[Ardour-Users] Experience? Rework an external 44.1 KHz 16 bit recording

Lamar Owen lowen at pari.edu
Sat Aug 21 11:53:23 PDT 2010


Ralf, you misunderstood my statement.  I'm simply cautioning that audio engineers are not immune to the placebo effect.  Now, when gross errors are caused by cabling issues that's different; but if two delivery techniques produce equal measured specifications and yet one method 'sounds' better, then it's time to start looking at why.  But do see my comments inline.

Ralf wrote:
> So you would use a 40-conductor IDE instead of a 80-conductor IDE, even
> if there would be issues with a PATA drive? 

If throughput of UDMA33 or less is acceptable, why not?  An 80 pin cable is not going to change anything if the speed is UDMA33 or less, and the length is within the ATA spec.

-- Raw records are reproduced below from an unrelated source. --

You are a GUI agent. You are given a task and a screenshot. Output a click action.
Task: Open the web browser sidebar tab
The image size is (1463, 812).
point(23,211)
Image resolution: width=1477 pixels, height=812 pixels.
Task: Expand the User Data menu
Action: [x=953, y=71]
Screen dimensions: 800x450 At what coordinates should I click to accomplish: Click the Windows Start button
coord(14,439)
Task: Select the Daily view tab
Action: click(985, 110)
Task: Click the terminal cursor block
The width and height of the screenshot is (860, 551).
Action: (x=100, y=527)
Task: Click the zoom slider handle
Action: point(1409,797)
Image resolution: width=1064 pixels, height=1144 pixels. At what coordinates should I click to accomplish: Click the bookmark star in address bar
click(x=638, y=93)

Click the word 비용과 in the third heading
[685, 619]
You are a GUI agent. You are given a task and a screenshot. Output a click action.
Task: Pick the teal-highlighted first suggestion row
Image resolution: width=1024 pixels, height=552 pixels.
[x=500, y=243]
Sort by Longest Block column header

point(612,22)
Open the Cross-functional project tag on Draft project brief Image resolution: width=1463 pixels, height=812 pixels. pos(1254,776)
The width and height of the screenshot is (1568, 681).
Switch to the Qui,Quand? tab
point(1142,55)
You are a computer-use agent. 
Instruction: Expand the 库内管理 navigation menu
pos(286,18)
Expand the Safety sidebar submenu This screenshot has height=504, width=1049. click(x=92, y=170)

> You would use an audio cable for the antenna, but a 75 ohm antenna cable?

In a pinch, sure; the efficiency will be less, but it can work (I was a radio broadcast engineer full time for over ten years, specializing in AM directional phased arrays that present mutual impedance issues, and have been a consulting engineer now for twenty years; this is one topic that falls inside my area of professional expertise).  For short lengths a paperclip and a piece of chewing gum wrapper can work for S/PDIF; I actually did that one time with two Panasonic SV3200's back to back, and got a perfect DAT copy through S/PDIF. It was one of those situations where the tape was going south, it was very late at night, and I didn't even have an extra audio patch cable available. 

> S/PDIF coaxial 75 ohm and optical might cause issues to, this has
> nothing to do with audiophile placebo effects, resp. I don't know what
> would cause "failure" (to avoid the word "loss", even if such failure
> does cause loss), but there could be issues for S/PDIF. I don't know if
> they belong to the cable, it's just a guess.

Digital cabling tends to either just work or not; however, digital signals are still analog voltages, and capacitance in the coax and optical issues in the case of fiber can occur.  My experience is that there is a very narrow margin of error between working perfectly and not working at all; however, there is an area of hysteresis that exists right on the threshold, and there you can get bit errors and such that are distinctly audible (they tend to not be subtle; something like a dirty head or tape dropout noise on a DAT deck; very distinct pulse noise is the result, at least in my nearly twenty years of experience with DAT decks).

> You don't need a double-blind test, if something is "really" audible.

Certainly; I'm talking about subtle things. From the medical side of things, where the term placebo originates, the placebo effect has always been in subtle cases; no placebo ever (to my knowledge) cured terminal cancer, for instance.

> Audiophile subtleties aren't important for audio engineers and
> musicians, they are just important for idiots. And I wasn't talking
> about this.

No, I've seen enough talk on gearslutz to say that you're not correct on this point; plenty of gearheads, engineers, and musicians out there are fully impacted by the placebo effect when differences are subtle.  Things like which year of the Martin D35 is the best and gives the fuller sound, for instance.  Or certain subtleties in different manufacturer's tubes (which measure identically, but 'sound' different).

> Anyway, theory has less to do with the area of practice.

In practice engineer's ears are just as easily fooled as audiophile's ears are, as both are human ears.

Hmm, I wonder how difficult it would be to code an A/B double-blind plugin switcher?